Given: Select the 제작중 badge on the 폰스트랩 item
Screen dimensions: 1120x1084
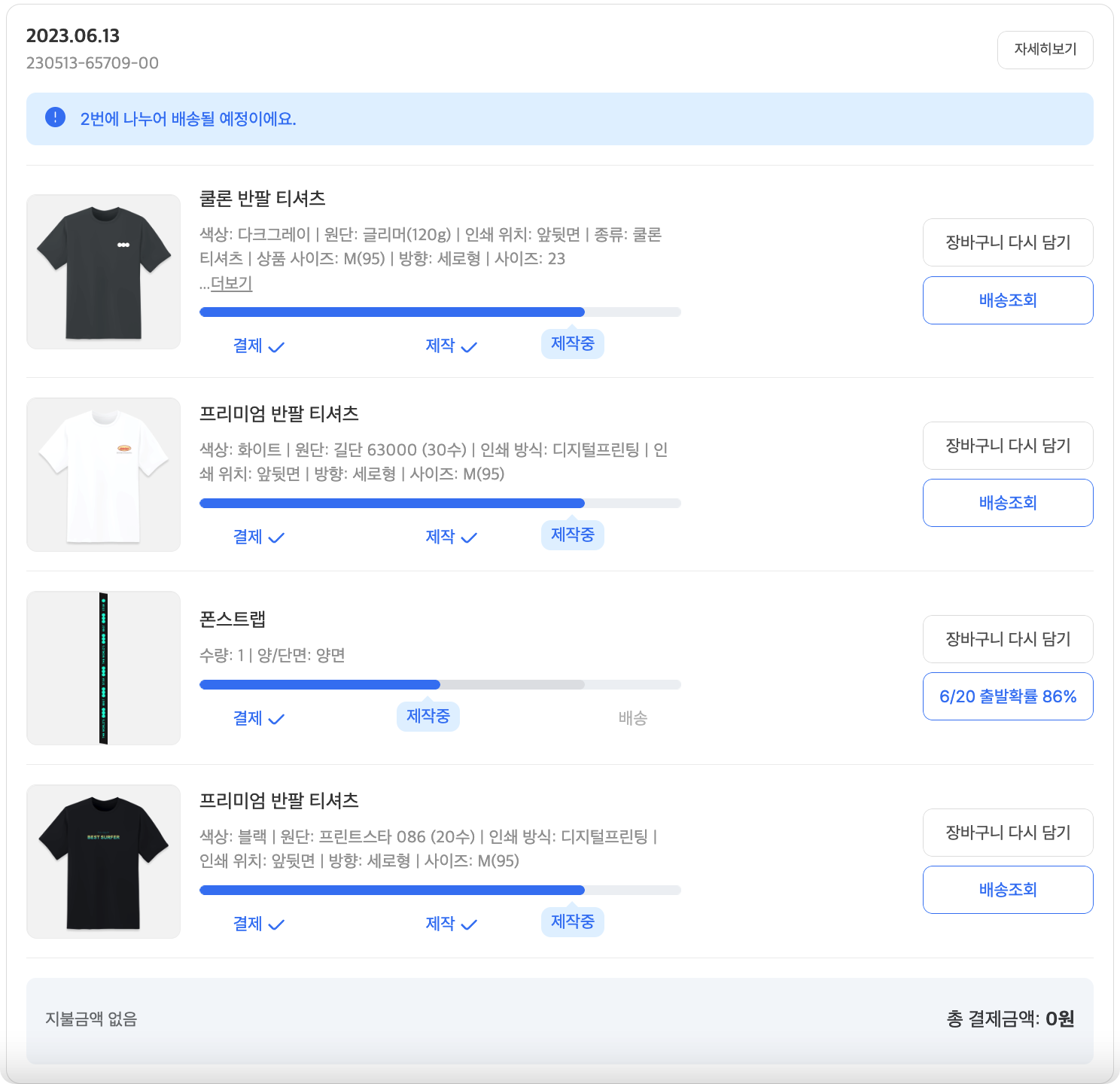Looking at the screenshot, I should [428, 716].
...
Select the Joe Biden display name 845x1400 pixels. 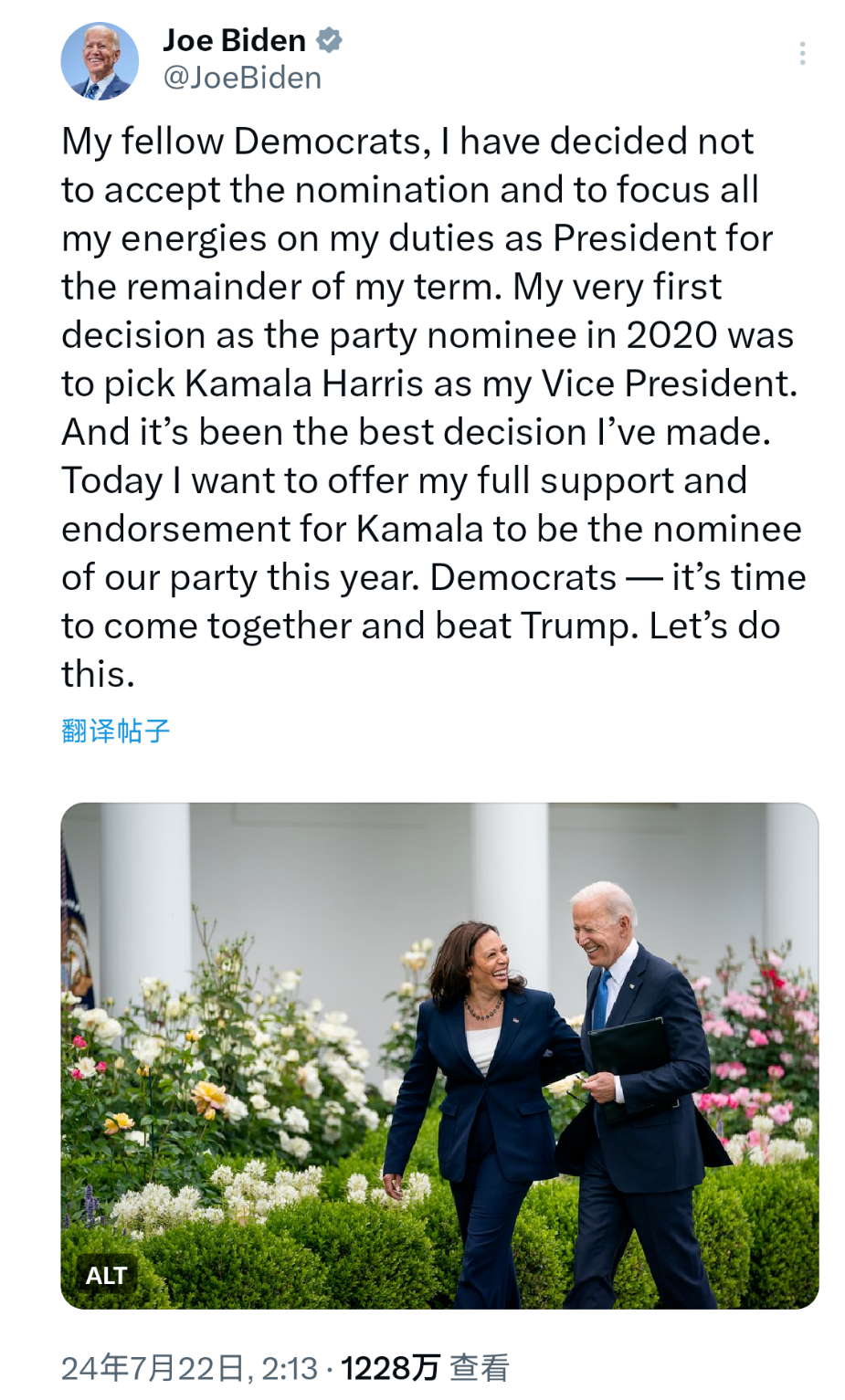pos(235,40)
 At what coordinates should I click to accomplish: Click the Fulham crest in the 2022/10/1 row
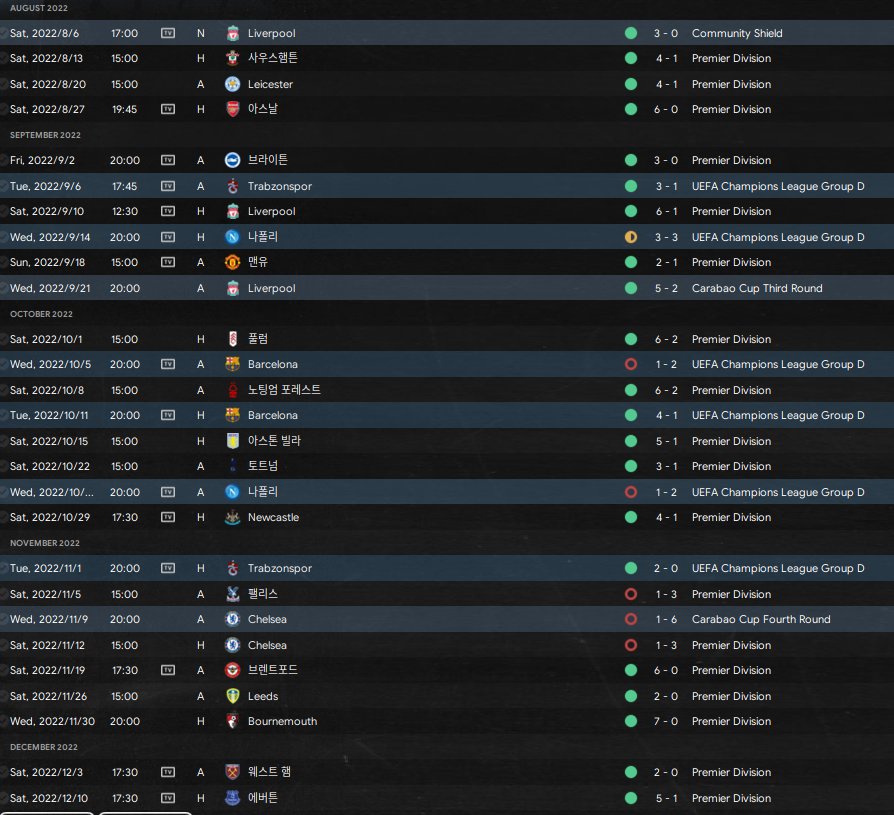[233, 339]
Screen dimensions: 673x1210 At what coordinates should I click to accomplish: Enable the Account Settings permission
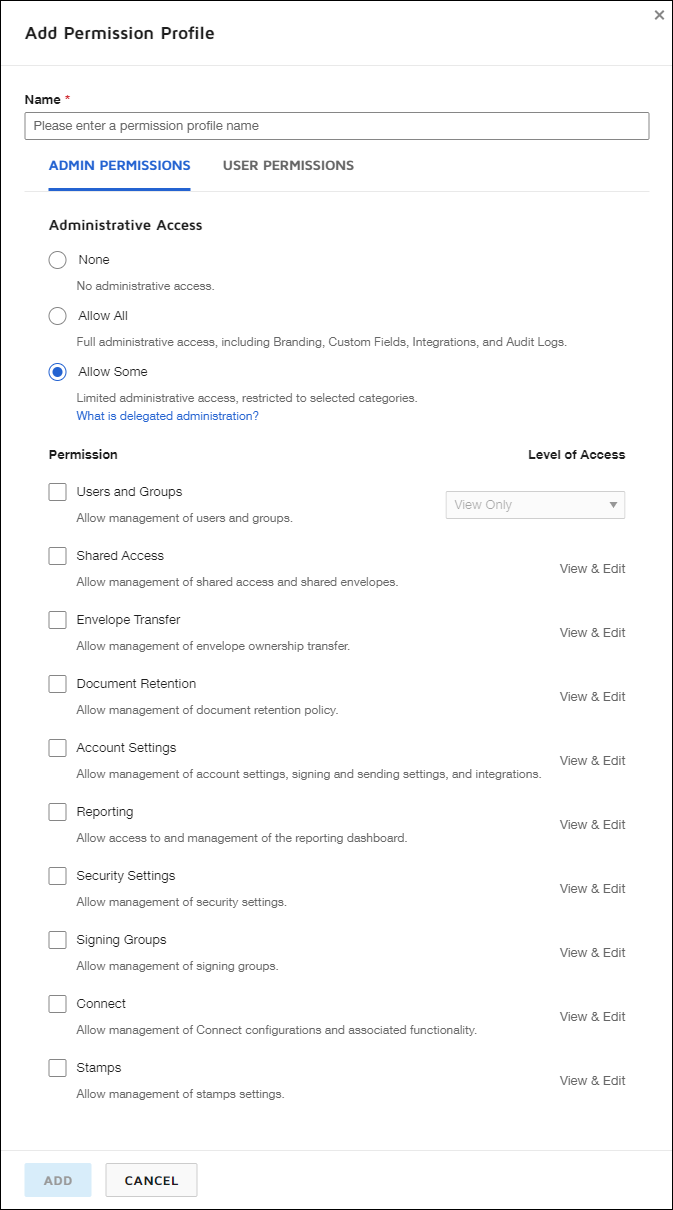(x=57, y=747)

▶ [Task prompt]: Please convert the records between the lines holding "Screen dimensions: 673x1210" and "(x=57, y=747)", inclusive, into a Markdown table with the columns Row and Line, one numbered row per line, skipping blank lines and leaving the pictures out.

▶ [Result]:
| Row | Line |
|---|---|
| 1 | Screen dimensions: 673x1210 At what coordinates should I click to accomplish: Enable the Account Settings permission |
| 2 | (x=57, y=747) |